A more applied example: We would like to get the average values for all three columns. This can be done with a single loop:

  • Loop over all columns by name.
  • Extract the current column.
  • Calculate the average (arithmetic mean).
for (var in colnames(x)) {
    m <- mean(x[, var])
    print(paste("Average", var, "is", m))
}
## [1] "Average Age is 22.25"
## [1] "Average Size is 1.6725"
## [1] "Average Weight is 69.75"

Loops and conditional execution

To create more dynamic loops we can also combine loops (not limited to for loops) and additional if-statements. The code chunk below shows an example of a loop with conditional execution. Before you execute the code: Can you see what the outcome of this loop will be?

n <- 17L
for (i in 1:n) {
    if (i < n) cat(NA, "") else cat("Batmaaan!\n")
}

More seriously: This combination can be used to select certain elements from a pair of vectors.
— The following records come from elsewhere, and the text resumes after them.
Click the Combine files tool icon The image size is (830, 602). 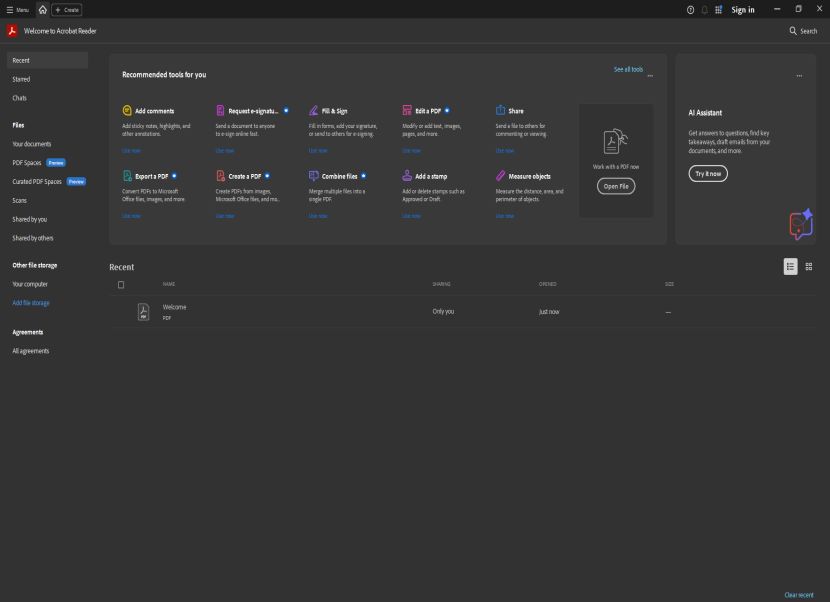click(x=313, y=175)
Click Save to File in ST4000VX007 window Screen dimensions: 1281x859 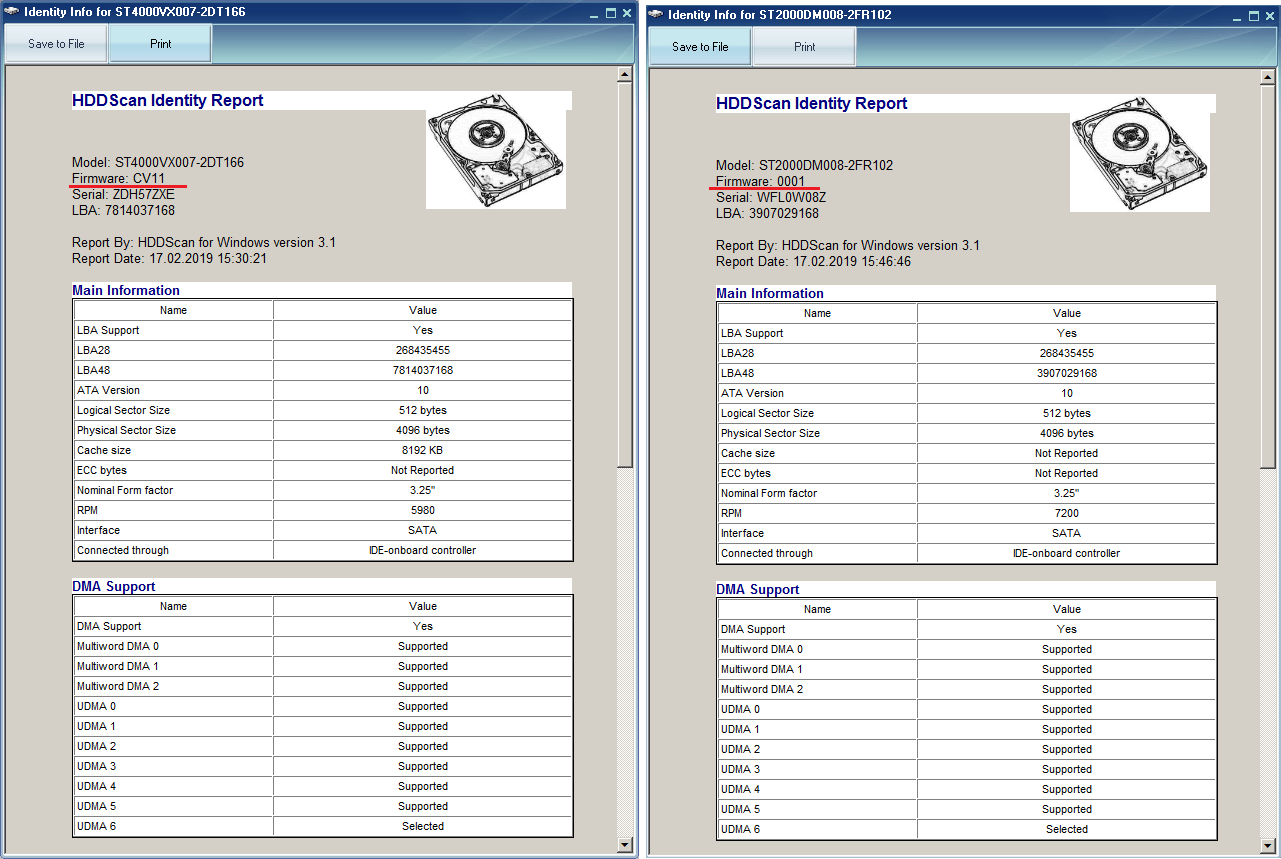(56, 44)
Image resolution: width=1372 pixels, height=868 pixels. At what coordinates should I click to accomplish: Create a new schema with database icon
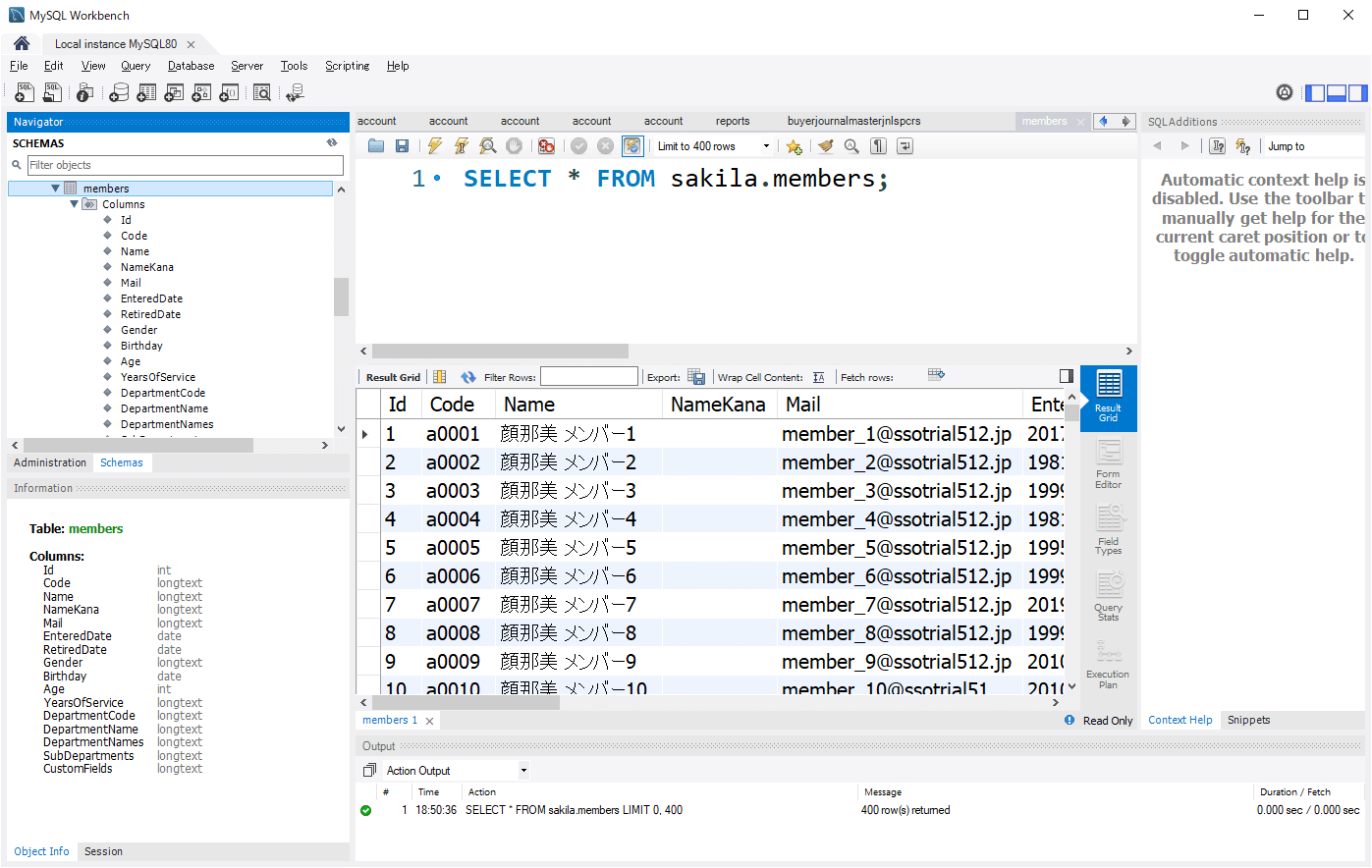(x=119, y=92)
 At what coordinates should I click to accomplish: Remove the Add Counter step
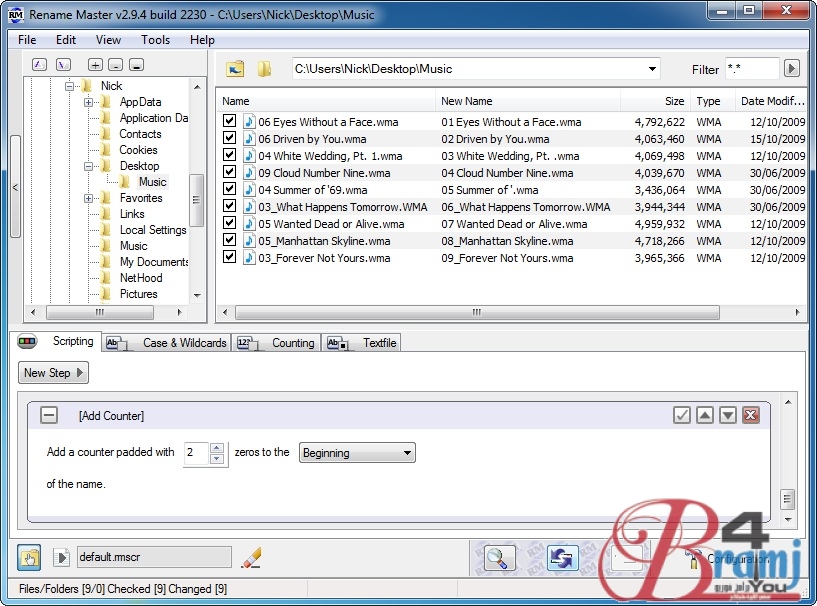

We have two vectors with the first name and last name of some people.

first_name <- c("Lea",     "Sabine", "Mario", "Lea", "Peter",   "Max")
last_name  <- c("Schmidt", "Gross",  "Super", "Kah", "Steiner", "Muster")

What we want to do is to find everyone called ‘Lea’ and print their first and last name. This can be done as follows:

# Looping over index/position:
for (i in seq_along(first_name)) {
    # Check if first_name[i] is Lea. If so, print.
    if (first_name[i] == "Lea") {
        print(paste("Found:", first_name[i], last_name[i]))
    }
}
## [1] "Found: Lea Schmidt"
## [1] "Found: Lea Kah"

Use next and break

Additional control constructs exist which can be used in combination with loops.

  • next: Skip current loop iteration and continue with the next one.
  • break: Break from the entire loop (stop loop and jump to the end).

Technically these constructs are reserved words (try next <- 3, break <- "xyz") and not functions, thus no round brackets (not next() or break()).

Conditional next:

for (<value> in <values>) {
    <action part 1>
    if (<condition>) {
        next
    }
    <action part 2>
}

Conditional break:

for (<value> in <values>) {
    <action part 1>
    if (<condition>) {
        break
    }
    <action part 2>
}

As shown, both are used the same way, it only differs what will happen. For demonstration, let us execute the loop three times with different conditions:

  1. The original one as shown above.
  2. Adding a conditional next after the print.
  3. Adding a conditional break after the print.
# Re-declare the data set
first_name <- c("Lea",     "Sabine", "Mario", "Lea", "Peter",   "Max")
last_name  <- c("Schmidt", "Gross",  "Super", "Kah", "Steiner", "Muster")

# Conditional next
for (i in seq_along(first_name)) {
    if (first_name[i] == "Lea") {
        print(paste("Found:", first_name[i], last_name[i]))
    }
}
## [1] "Found: Lea Schmidt"
## [1] "Found: Lea Kah"
# Conditional next
for (i in seq_along(first_name)) {
    if (first_name[i] == "Lea") {
        print(paste("Found:", first_name[i], last_name[i]))
        next
    }
}
## [1] "Found: Lea Schmidt"
## [1] "Found: Lea Kah"
# Conditional break
for (i in seq_along(first_name)) {
    if (first_name[i] == "Lea") {
        print(paste("Found:", first_name[i], last_name[i]))
        break
    }
}
## [1] "Found: Lea Schmidt"

All Leas vs. first Lea: As you can see, the output of the three loops is not identical. All loops start with iteration one and check if the first person is a Lea. If not, start iteration two. The difference is the procedure when a Lea is found.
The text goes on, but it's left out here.